Дмитрий Донской - Николай Борисов
Шрифт:
Интервал:
Закладка:
Историю взлета и падения Митяя, смысл которой мы до конца не понимаем, но которая, безусловно, была ярким, хотя и неудавшимся проектом, — исследователь безапелляционно характеризует как «недостойную, более того, скандальную авантюру» (322, 505).
Вернувшись в Литву, Киприан написал отчет о поездке в Северо-Восточную Русь, где убеждал патриарха в решимости москвичей иметь собственную митрополию и необходимости сохранять с ними добрые отношения во избежание полного разрыва этой Великорусской митрополии с Константинополем.
В Литве Киприан хмуро отозвался о Москве и митрополите Алексее, выставив себя перед местными князьями литовским патриотом, сторонником самостоятельной Литовской православной митрополии. Восхищенные его красноречием, они написали послание патриарху, в котором просили поставить на вакантную тогда литовскую (киевскую) кафедру не кого иного, как самого Киприана.

→ **Фрагмент набора данных**

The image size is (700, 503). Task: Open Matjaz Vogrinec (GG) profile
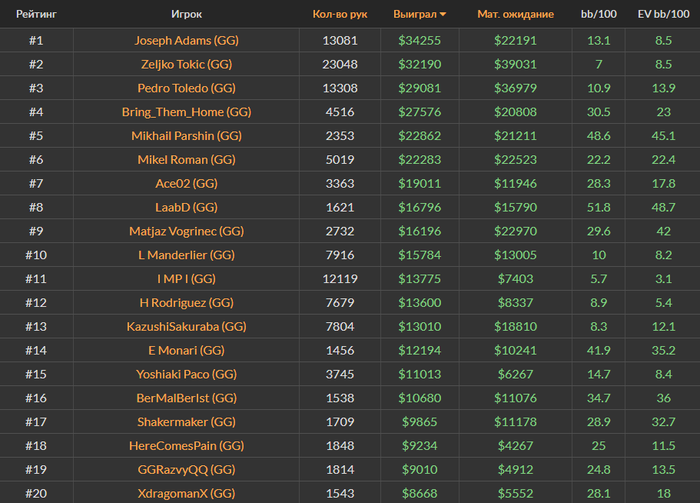point(187,231)

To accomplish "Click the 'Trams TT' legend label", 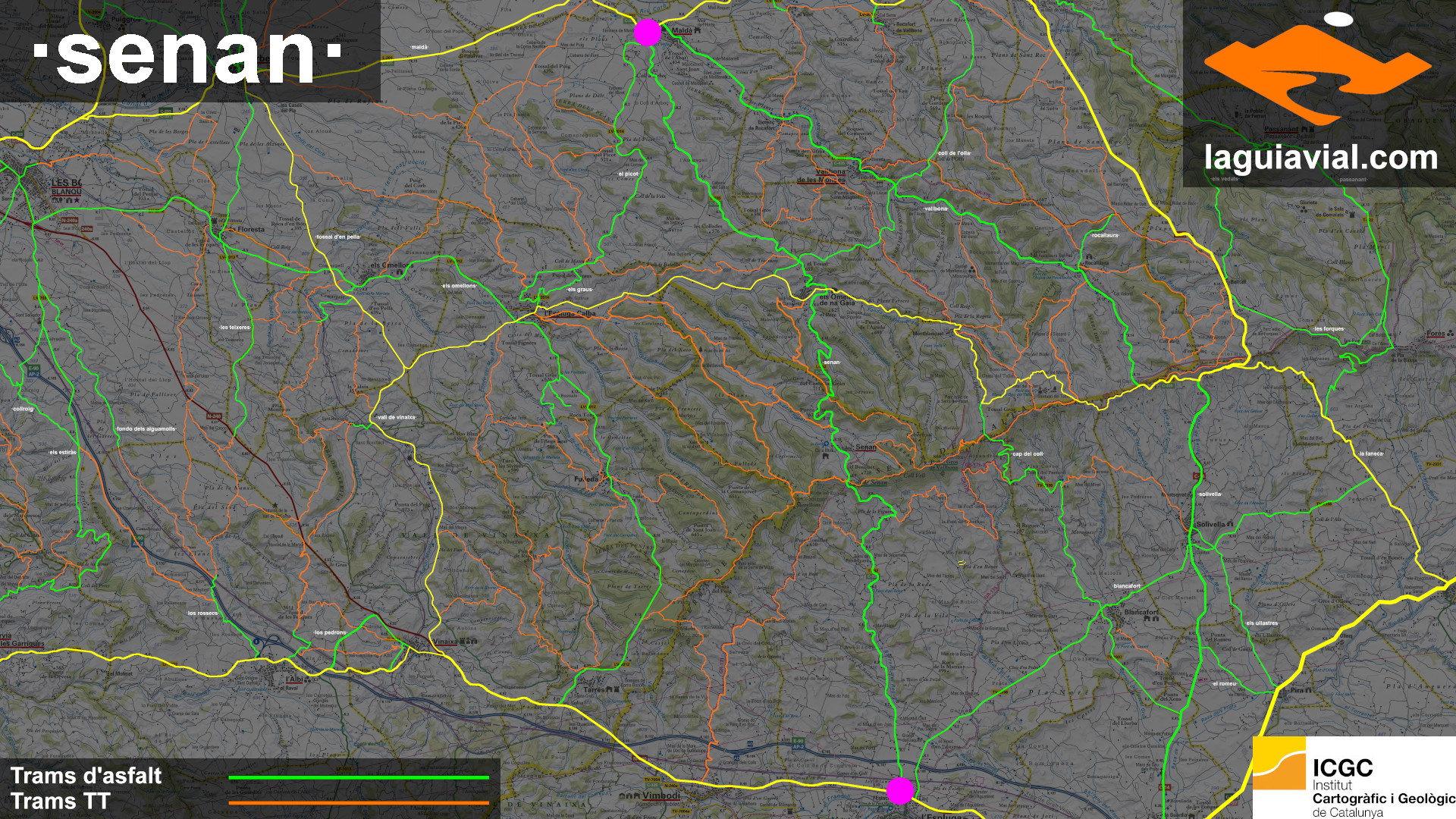I will pyautogui.click(x=61, y=802).
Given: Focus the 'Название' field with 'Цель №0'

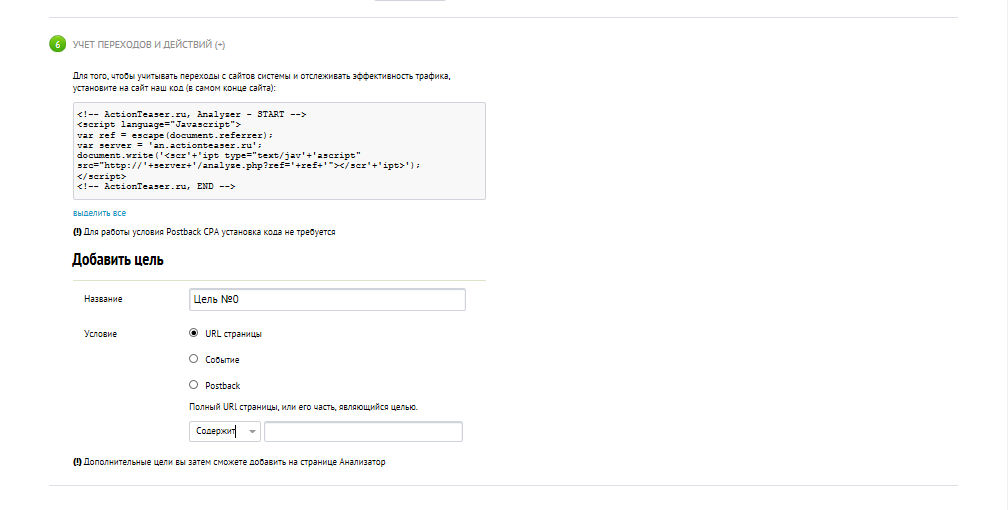Looking at the screenshot, I should [x=327, y=299].
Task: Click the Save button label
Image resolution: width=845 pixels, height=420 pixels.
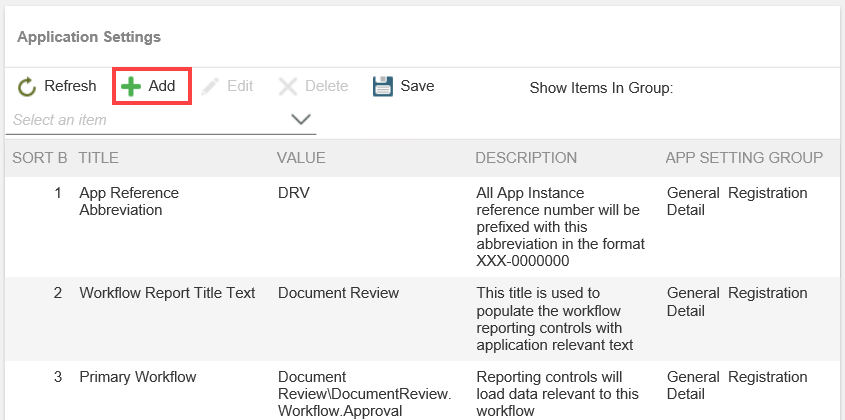Action: pos(417,87)
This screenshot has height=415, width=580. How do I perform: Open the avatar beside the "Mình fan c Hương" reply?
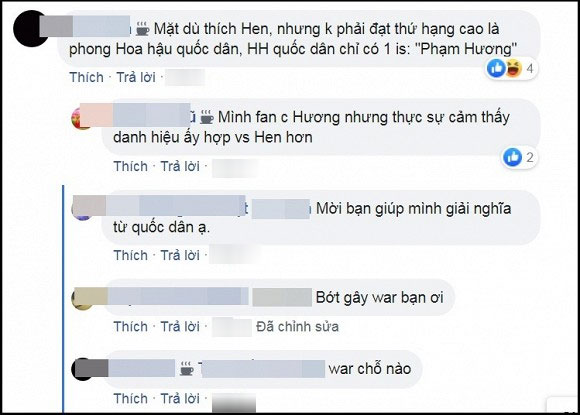[81, 118]
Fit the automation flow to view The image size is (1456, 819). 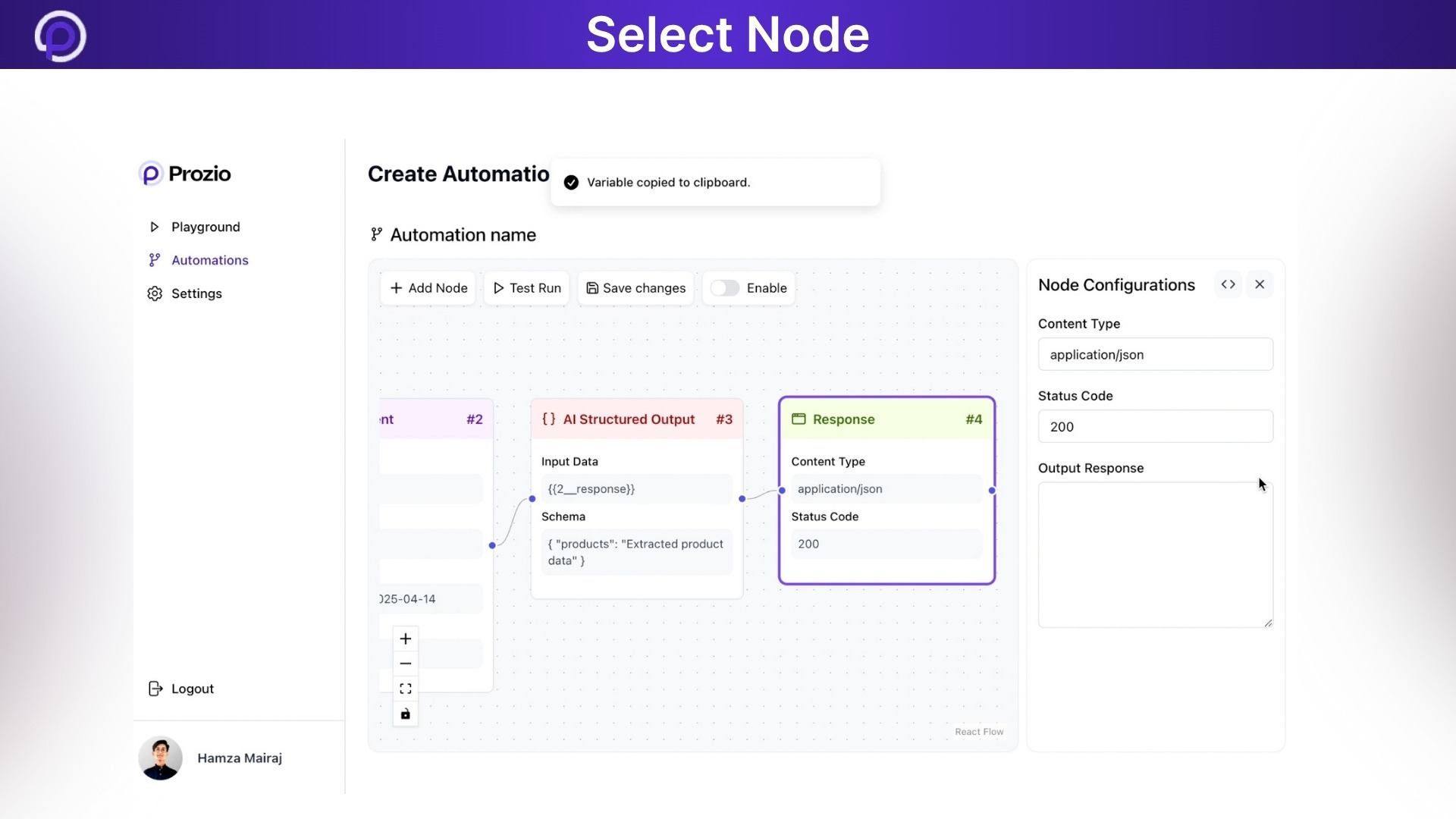405,688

→ **Задания**
1 > Выведите без изменений часть отрывка о Киприане от слов «Дмитрий Донской - Николай» до слов «митрополии с Константинополем.» включительно.
2 > Допишите следующую часть отрывка о Киприане, начав сразу после его последнего предложения.

→ **Ответы**
1 >
Дмитрий Донской - Николай Борисов
Шрифт:
Интервал:
Закладка:
Историю взлета и падения Митяя, смысл которой мы до конца не понимаем, но которая, безусловно, была ярким, хотя и неудавшимся проектом, — исследователь безапелляционно характеризует как «недостойную, более того, скандальную авантюру» (322, 505).
Вернувшись в Литву, Киприан написал отчет о поездке в Северо-Восточную Русь, где убеждал патриарха в решимости москвичей иметь собственную митрополию и необходимости сохранять с ними добрые отношения во избежание полного разрыва этой Великорусской митрополии с Константинополем.

2 >
Подготовив таким образом патриарха Филофея к определенному «организационному выводу», Киприан отбыл из Литвы в Византию. Его расчет оказался совершенно правильным. 2 декабря 1375 года Киприан был поставлен «в митрополита киевского, русского и литовского», с тем условием, что после кончины Алексея он примет под свою власть и все епархии Великороссии…
Зимнее путешествие из Константинополя в Киев представляло много затруднений. Новопоставленному митрополиту спешить было особенно не за чем, и он отправился в путь морским путем весной 1376 года. 9 июня Киприан прибыл в Киев и совершил свою первую литургию в Софийском соборе уже в качестве митрополита. Погрузившись в дела давно осиротевшей Литовской митрополии, он ни на миг не забывал о своей главной цели — Москве…
Весной 1376 года в Москву приехали два патриарших посла — Георгий Пердика и Иоанн Докиан (270, 48). Вероятно, от них-то москвичи и узнали о поставлении Киприана на киевскую кафедру патриархом Филофеем и о его правах на московскую кафедру в случае кончины митрополита Алексея.
Москвичи были возмущены этими известиями и стали во всеуслышание бранить византийского императора и патриарха Филофея, называя их «литвинами», то есть продавшимися Литве (270, 201). По-видимому, тогда же князь Дмитрий Иванович распорядился удалить из числа поминаемых при богослужении («великой ектенье») лиц имя византийского «царя».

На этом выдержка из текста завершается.